WHAT YOU HAVE TO DO
Work out how many lines in the listing below include the word "agent"; answer with the number alone.
--- RECORDS SUPPLIED ---
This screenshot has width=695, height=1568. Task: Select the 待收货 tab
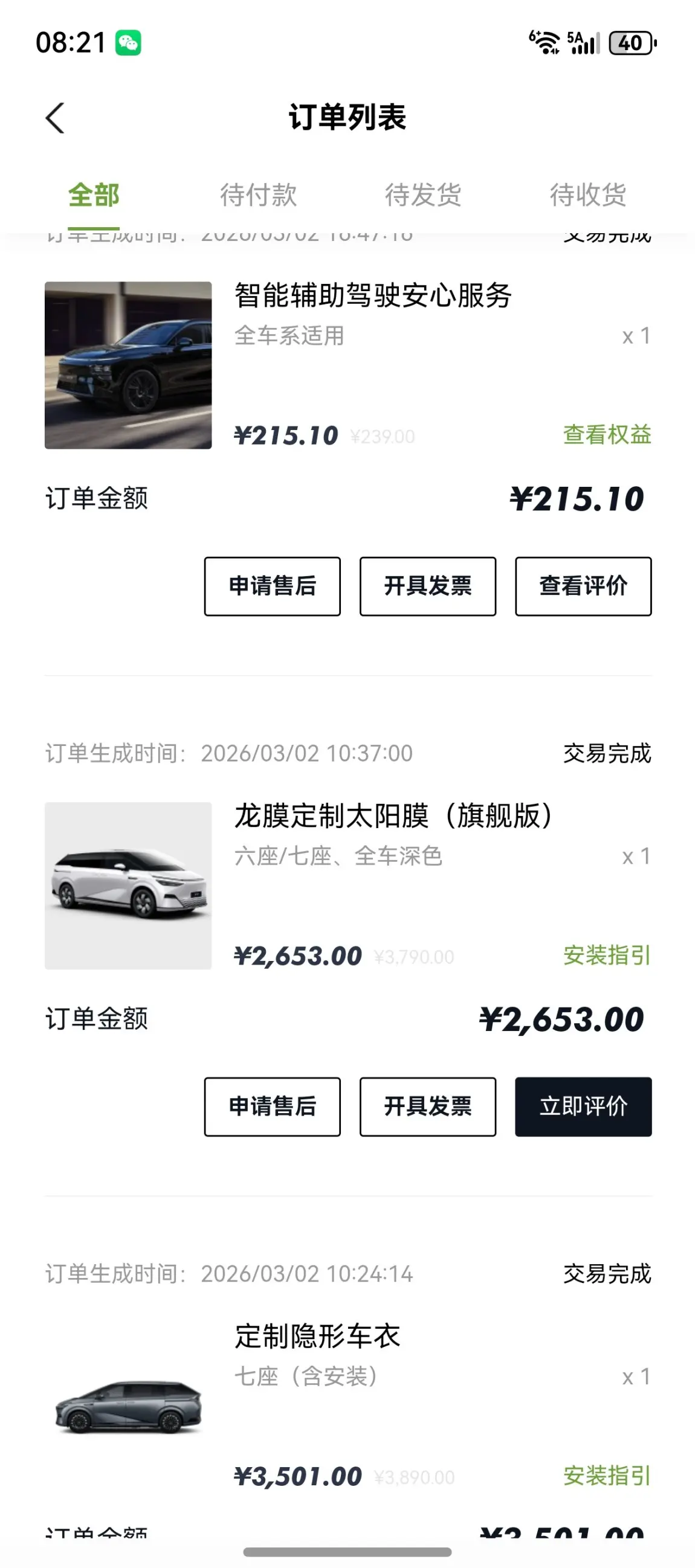[x=588, y=195]
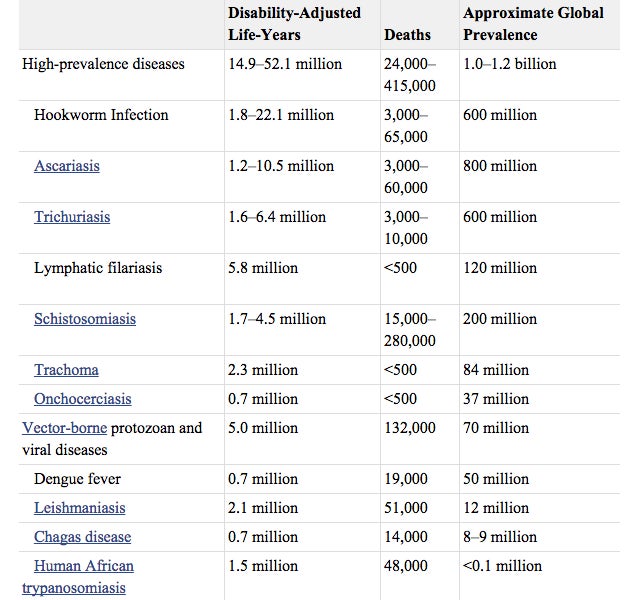Select the 1.0–1.2 billion prevalence cell
The width and height of the screenshot is (640, 600).
(x=510, y=64)
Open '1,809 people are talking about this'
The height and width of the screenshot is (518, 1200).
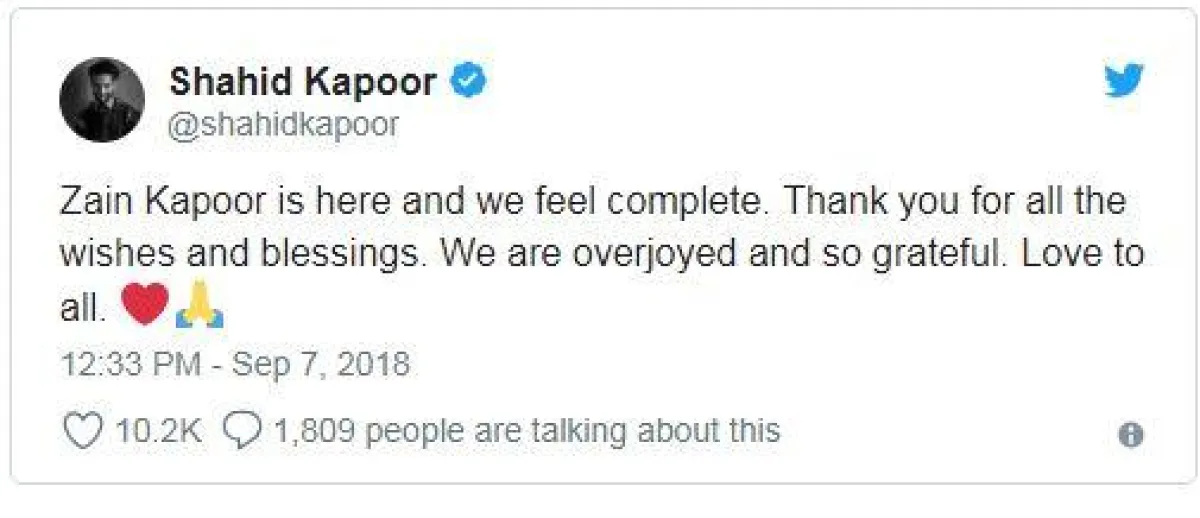tap(525, 431)
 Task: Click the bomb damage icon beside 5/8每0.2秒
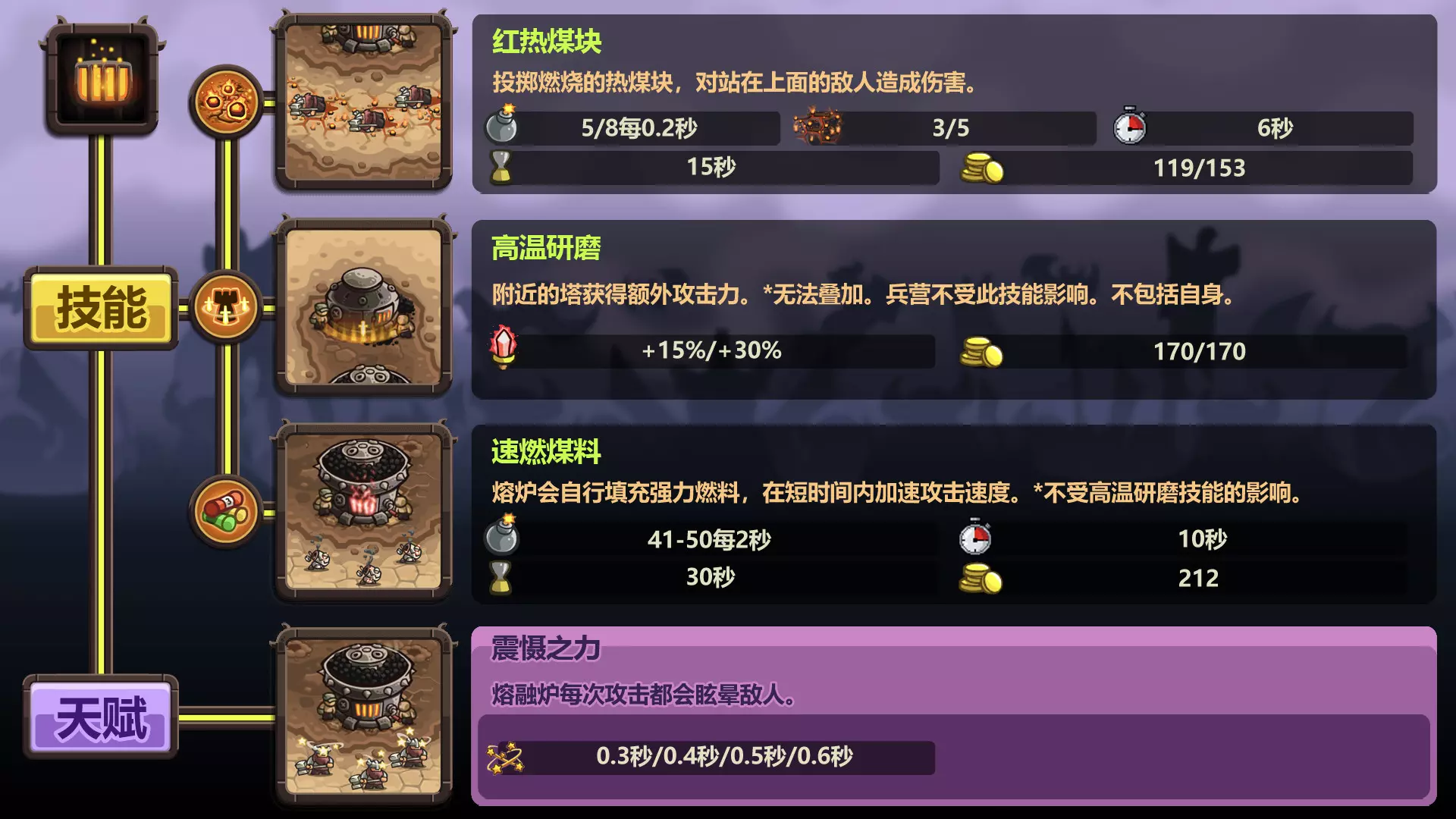502,124
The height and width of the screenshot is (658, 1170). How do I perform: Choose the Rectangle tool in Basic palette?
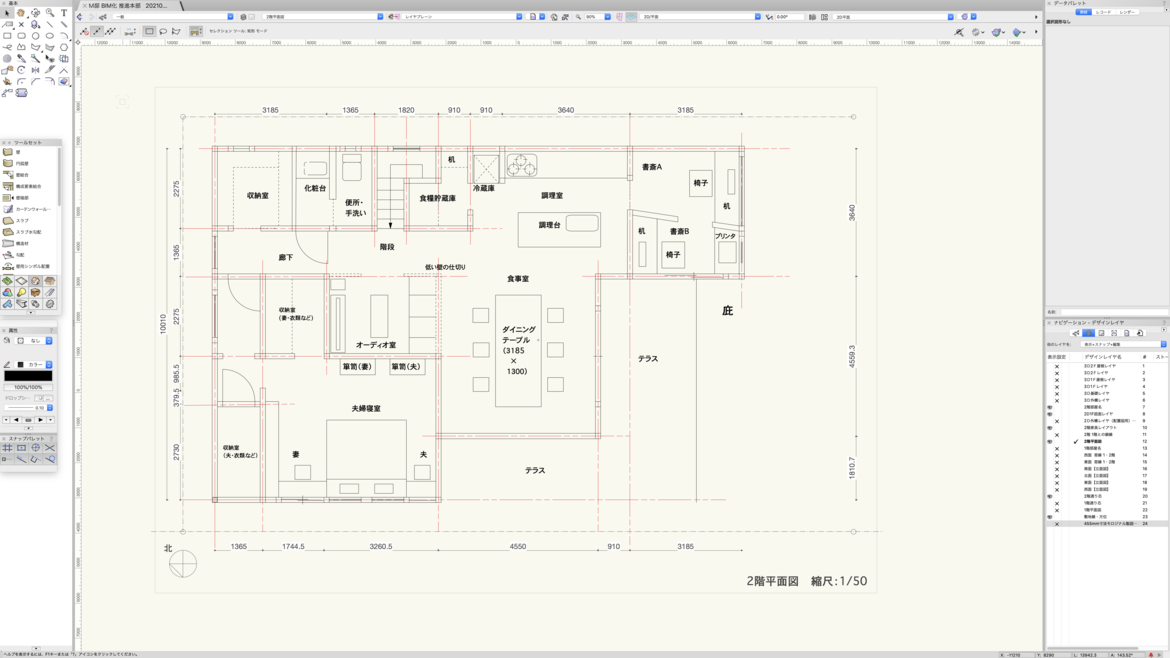pyautogui.click(x=7, y=36)
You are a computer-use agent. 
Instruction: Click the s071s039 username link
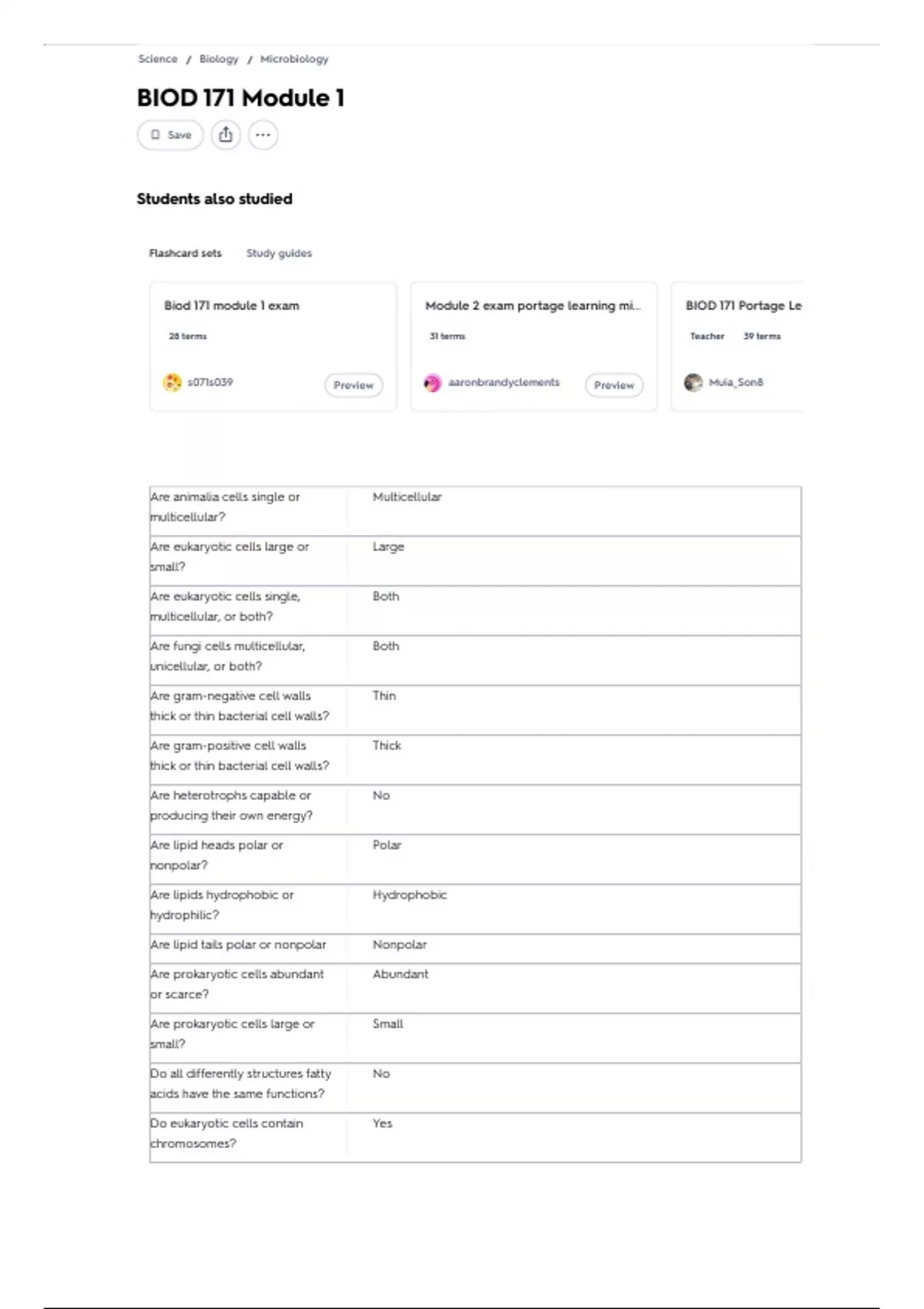(x=210, y=383)
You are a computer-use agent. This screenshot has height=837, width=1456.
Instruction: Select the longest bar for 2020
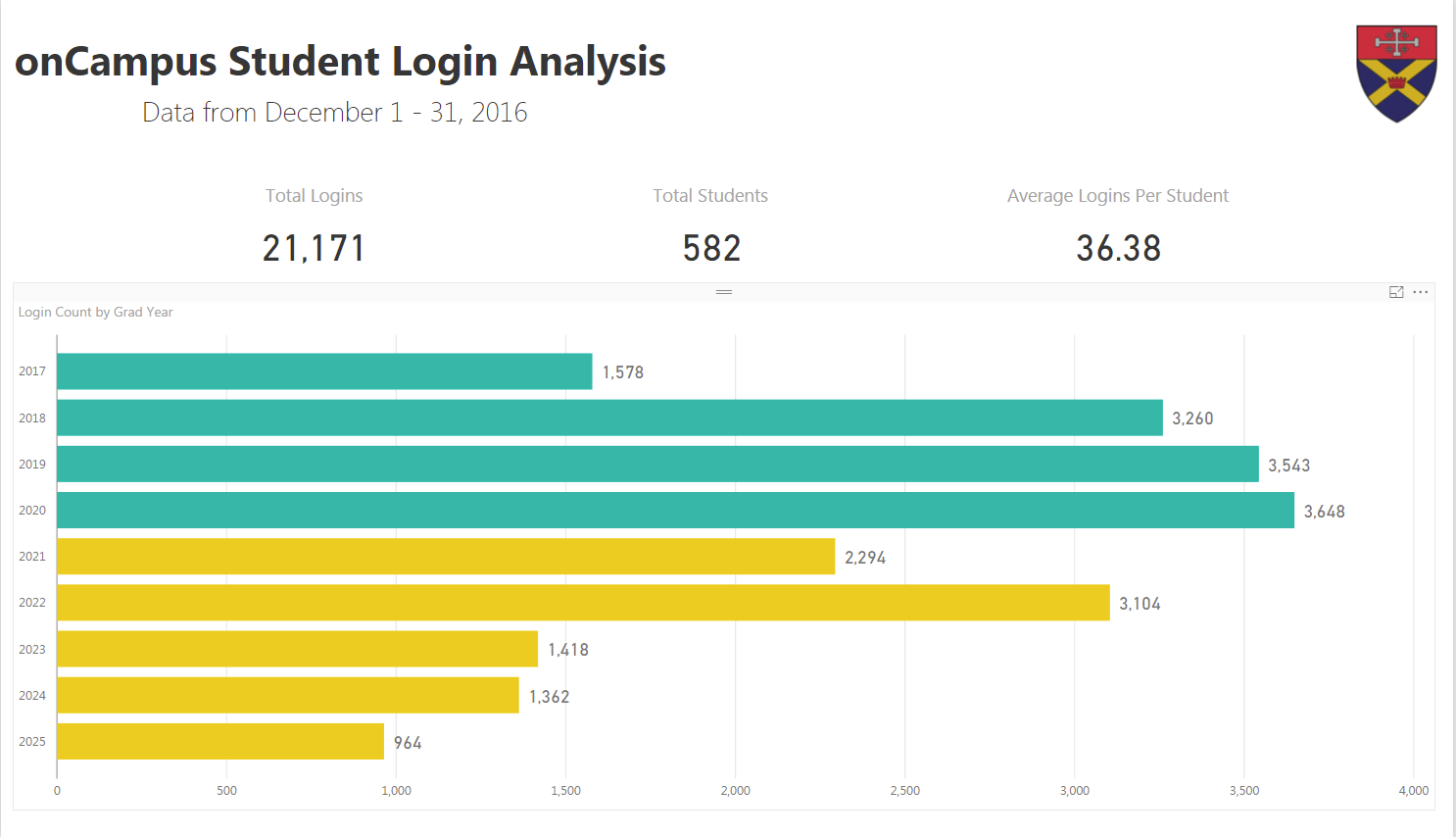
---
COMPLETED EXERCISE
2